Rapinoe's teammate, Ali Krieger, came to her defense Wednesday and said Trump simply has a problem with women.

"In regards to the 'President’s' tweet today, I know women who you cannot control or grope anger you, but I stand by @mPinoe & will sit this one out as well," tweeted Kreiger, 34, a defender from Dumfries, Virginia.

Rapinoe, 33, from Redding, California, has become one of the more prominent athletes outside of the NFL to speak out against police brutality and injustice across the country. She has notably kneeled during the national anthem.

During this year's World Cup in France, she has stood motionless when the anthem plays at pregame ceremonies.

"I haven't experienced over-policing, racial profiling, police brutality or the sight of a family member's body lying dead in the street," she wrote in 2016 about why she decided to protest. "But I cannot stand idly by while there are people in this country who have had to deal with that kind of heartache."

Trump told The Hill this week that her continued protest is inappropriate.

Meanwhile, he remains an overall fan of the sport.
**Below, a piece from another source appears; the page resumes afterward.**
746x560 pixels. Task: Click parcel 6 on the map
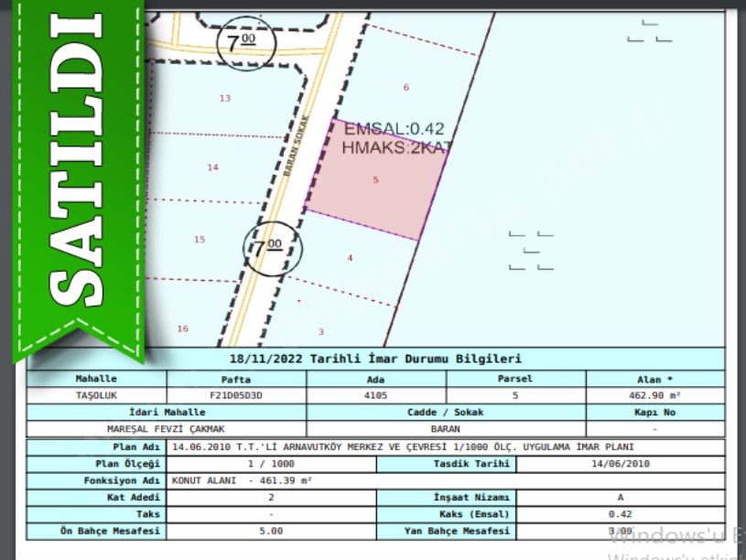[405, 88]
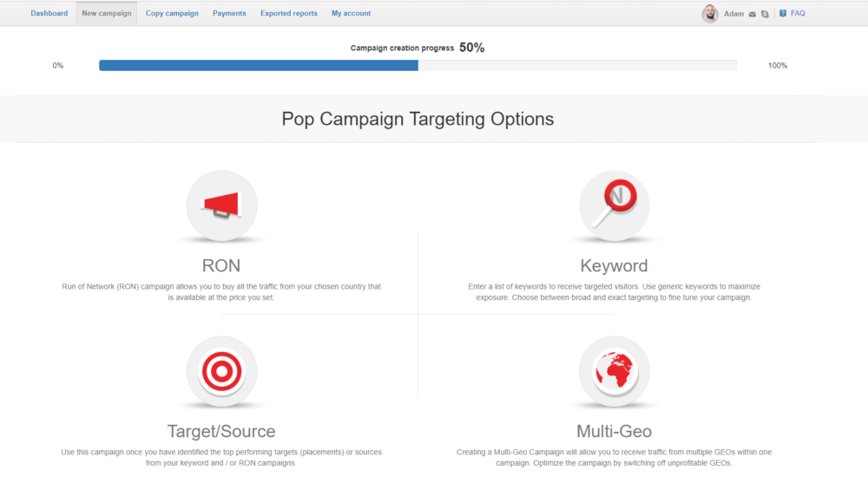Pick the Multi-Geo globe icon
Screen dimensions: 868x483
coord(614,371)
The U.S. women's team is favored to repeat as World Cup champions, and will take on France this Friday in a much-hyped quarterfinal match.

"I love watching women's soccer," Trump also told The Hill. "They're really talented."

When asked whether he thinks the U.S. women's soccer team should be paid on the same level as their male peers, Trump said he would need to study the issue further.

In March, more than two dozen members of the U.S. women's team filed a gender discrimination lawsuit against the U.S. Soccer Federation, saying "institutionalized gender discrimination" exists in their pay, medical treatment, travel arrangements and overall workload.

The federation has declined to comment on pending litigation, but said that any pay disparity is "based on differences in the aggregate revenue generated by the different teams and/or any other factor other than sex."